**Text passage:**
______

Create a new pull request from your fork to the original repository, linked to the specified issue.

Parameters:

  • issue_url (str) – URL of the GitHub issue to link the PR to
  • title (str) – Title of the pull request
  • branch (str) – Name of the branch in your fork where changes are implemented
  • base (str) – Name of the branch in the original repo you want to merge into
  • body (str) – Additional content for the pull request description
  • draft (bool) – Whether to create a draft pull request

Returns:

  • dict[str, str] – Dictionary containing operation result

to_dict

python
to_dict() -> dict[str, Any]

Serialize the component to a dictionary.

from_dict

python
from_dict(data: dict[str, Any]) -> GitHubPRCreator

Deserialize the component from a dictionary.

haystack_integrations.components.connectors.github.repo_forker

GitHubRepoForker

Forks a GitHub repository from an issue URL.

The component takes a GitHub issue URL, extracts the repository information, creates or syncs a fork of that repository, and optionally creates an issue-specific branch.

Usage example

python
from haystack_integrations.components.connectors.github import GitHubRepoForker
from haystack.utils import Secret

# Using direct token with auto-sync and branch creation
forker = GitHubRepoForker(
github_token=Secret.from_env_var("GITHUB_TOKEN"),
auto_sync=True,
create_branch=True
)

result = forker.run(url="https://github.com/owner/repo/issues/123")
print(result)
# Will create or sync fork and create branch "fix-123"

______

**Data section:**
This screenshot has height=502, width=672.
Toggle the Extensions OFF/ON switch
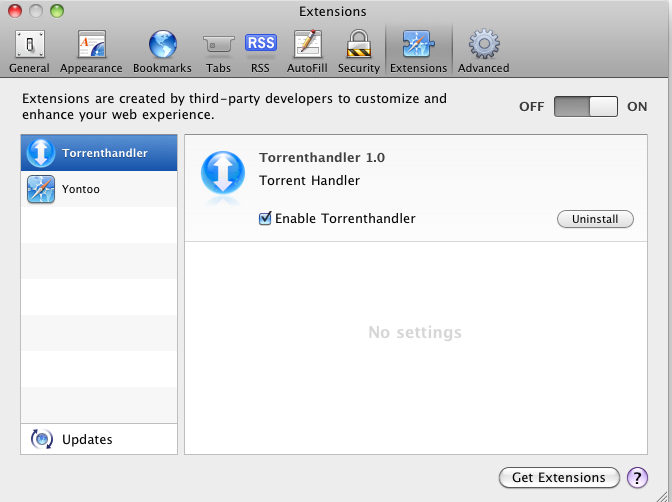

______

**To do:**
(1) In the GitHub connector documentation, rewrite the paragraph beginning "The component takes a GitHub issue URL" as a short list of the steps it describes.
(2) List every parameter that the GitHub connector documentation gives for creating a new pull request, with the type shown for each.
(3) From the GitHub connector documentation, extract the stretch from "haystack_integrations.components.connectors.github.repo_forker" through "an issue-specific branch.".

**Responses by task:**
(1)
- Takes a GitHub issue URL
- Extracts the repository information
- Creates or syncs a fork of that repository
- Optionally creates an issue-specific branch

(2)
- issue_url (str)
- title (str)
- branch (str)
- base (str)
- body (str)
- draft (bool)

(3)
haystack_integrations.components.connectors.github.repo_forker

GitHubRepoForker

Forks a GitHub repository from an issue URL.

The component takes a GitHub issue URL, extracts the repository information, creates or syncs a fork of that repository, and optionally creates an issue-specific branch.